Passage given =>
+ + + + +
- Date: 7–13 June
- Edition: 1st
- Category: Tier IVb
- Draw: 32S / 16D
- Prize money: $112,500
- Surface: Hard / outdoor
- Location: Tashkent, Uzbekistan
- Venue: Tashkent Tennis Center

Champions

Singles
- Anna Smashnova

Doubles
- Evgenia Kulikovskaya / Patricia Wartusch
| Tashkent Open |

= 1999 Tashkent Open =

The 1999 Tashkent Open was a women's tennis tournament played on hard courts at the Tashkent Tennis Center in Tashkent, Uzbekistan that was part of the Tier IVb category of the 1999 WTA Tour. It was the inaugural edition of the tournament and was held from 7 June through 13 June 1999. First-seeded Anna Smashnova won the singles title and earned $16,000 first-prize money.

==Finals==

===Singles===

ISR Anna Smashnova defeated BEL Laurence Courtois, 6–3, 6–3
- It was Smashnova's only singles title of the year and the first of her career.
+ + + + +
Challenge a => Which players are named in the 1999 Tashkent Open article?
The entries that follow have no connection to the 1999 Tashkent Open article.

Data rows =>
+ + + + +
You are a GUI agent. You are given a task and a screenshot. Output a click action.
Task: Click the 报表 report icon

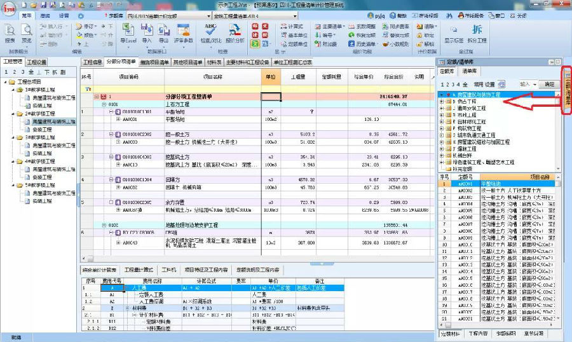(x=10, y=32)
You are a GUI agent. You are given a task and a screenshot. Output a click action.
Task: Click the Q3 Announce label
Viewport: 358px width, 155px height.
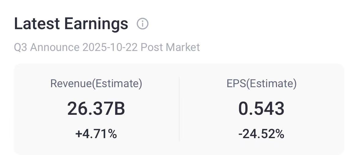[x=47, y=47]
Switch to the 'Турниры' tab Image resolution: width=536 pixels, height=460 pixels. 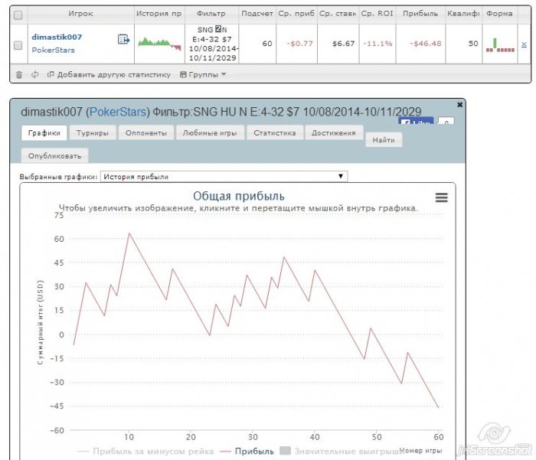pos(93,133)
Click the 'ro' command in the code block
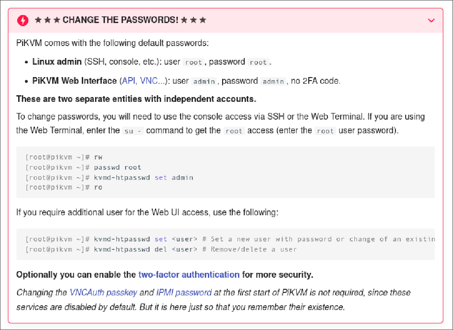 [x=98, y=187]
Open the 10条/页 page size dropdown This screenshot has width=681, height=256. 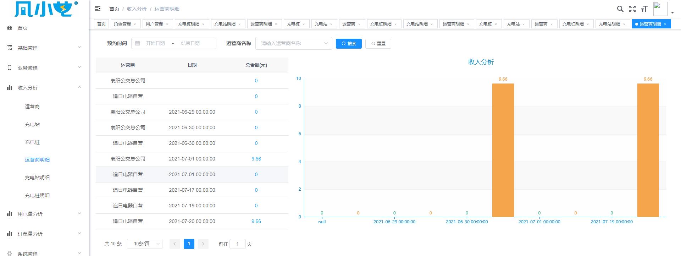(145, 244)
+ + + + +
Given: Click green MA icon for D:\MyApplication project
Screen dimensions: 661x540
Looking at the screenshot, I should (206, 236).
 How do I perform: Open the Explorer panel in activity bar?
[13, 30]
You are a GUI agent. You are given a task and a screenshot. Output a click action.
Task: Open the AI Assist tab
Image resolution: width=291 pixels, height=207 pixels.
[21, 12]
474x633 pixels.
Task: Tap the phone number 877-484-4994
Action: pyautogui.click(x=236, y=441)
+ + + + +
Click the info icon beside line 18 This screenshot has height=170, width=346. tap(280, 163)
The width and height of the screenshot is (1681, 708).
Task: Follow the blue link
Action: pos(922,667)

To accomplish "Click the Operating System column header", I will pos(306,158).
+ + + + +
Challenge b => Can you write out, word for word, the lines of the entries starting at the line that contains "Given: Click green" and ending at the line that contains "Action: pyautogui.click(x=236, y=441)"?

Expected answer a => Anna Smashnova, Evgenia Kulikovskaya, Patricia Wartusch, Laurence Courtois

Expected answer b =>
Given: Click green MA icon for D:\MyApplication project
Screen dimensions: 661x540
Looking at the screenshot, I should (206, 236).
 How do I perform: Open the Explorer panel in activity bar?
[13, 30]
You are a GUI agent. You are given a task and a screenshot. Output a click action.
Task: Open the AI Assist tab
Image resolution: width=291 pixels, height=207 pixels.
[21, 12]
474x633 pixels.
Task: Tap the phone number 877-484-4994
Action: pyautogui.click(x=236, y=441)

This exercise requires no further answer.